> **About this task**: For every line below, output the text exactly and leave out images.

BEGIN

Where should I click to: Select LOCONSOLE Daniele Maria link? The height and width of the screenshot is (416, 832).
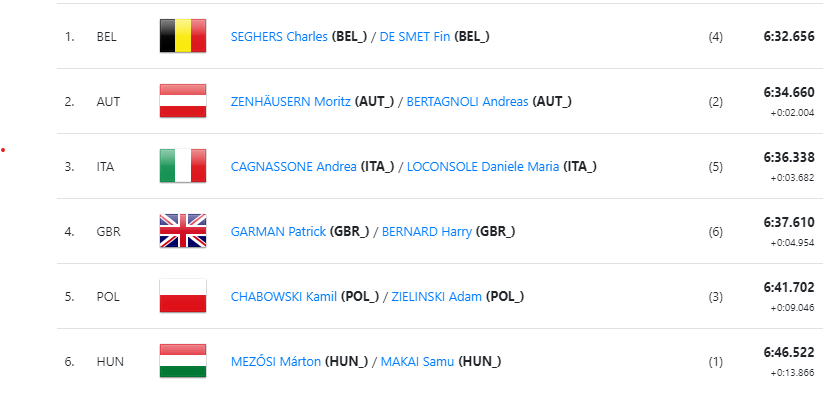(483, 167)
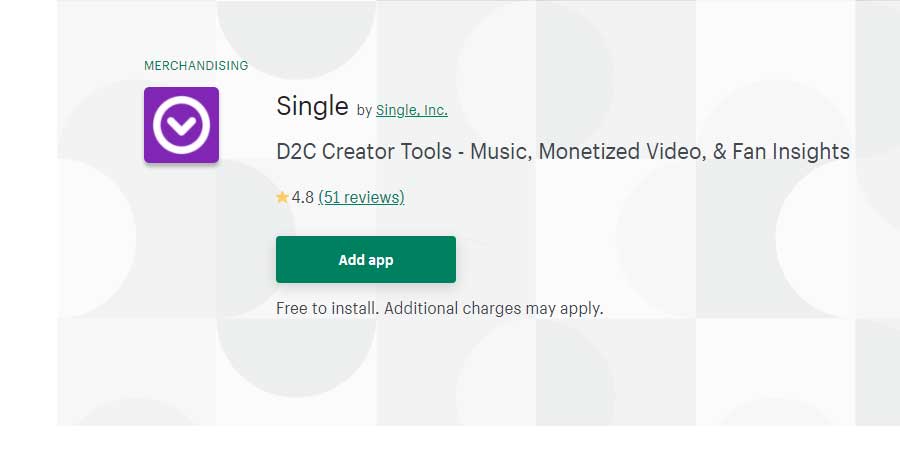The image size is (900, 455).
Task: Open the Single, Inc. developer link
Action: pyautogui.click(x=412, y=110)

END

> **Answer to this task**:
Where should I click to: Select LOCONSOLE Daniele Maria link? The height and width of the screenshot is (416, 832).
(483, 167)
The image size is (900, 455).
Task: Open the Single, Inc. developer link
Action: pyautogui.click(x=412, y=110)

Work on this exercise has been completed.